Play collection by Henry James

Theatricals: Second Series is a book of two plays by Henry James published in 1895. As a follow-up to his 1894 book Theatricals, James included two more unproduced plays in this volume, The Album and The Reprobate. James wrote a longer preface for this book, where he discussed writing for the theater and the sacrifices involved.

==Plot summaries==

The Album opens at the country house of Courtland outside London, where the owner Bedford is dying upstairs and the fate of his estate is unclear. Sir Ralph Damant, the nearest heir, believes he has full claim to the estate. Artist Mark Bernal, a distant relative thought to be long dead, also claims he is entitled to the estate, and presents an album of sketches dated "September, '91", leaving the true heir uncertain. There are also three women closely involved with the dispute: Lady Basset, Bedford's friend who now wants Sir Ralph so she can get the Bedford estate; Maud Vincent, beloved by Teddy Ashdown but wanting more; and Grace Jesmond, Bedford's put-upon secretary who falls for Mark.

Eventually, Mark and Grace decide to get married, as do Teddy and Maud. Sir Ralph wants to get rid of the fortune-hunting Lady Basset, and ultimately gives the Bedford inheritance to Mark.
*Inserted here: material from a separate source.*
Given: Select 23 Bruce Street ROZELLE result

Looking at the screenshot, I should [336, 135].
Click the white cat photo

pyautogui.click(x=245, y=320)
The Reprobate, a play which James described as better than The Album, opens with an unannounced stranger, Mrs. Freshville, appearing at Mr. Bonsor's Hampton Court villa. It is then revealed that she is Nina, Paul Doubleday's lady friend, who spent time with him in Paris many years ago. For the past decade Paul has been kept under close control in the villa, well away from life's temptations, by his widowed stepmother Mrs. Doubleday and his co-guardian, the bachelor Bonsor.

Blanche Amber, Bonsor's niece, meets Paul and dislikes how he is being treated almost as a child because others suspect him of a dissolute and unreliable nature. Meanwhile, Captain Chanter is pursuing Mrs. Doubleday. Eventually, Blanche accepts Paul's marriage proposal, which gets him out of his isolation. The "reprobate" Paul turns out to be mature and responsible.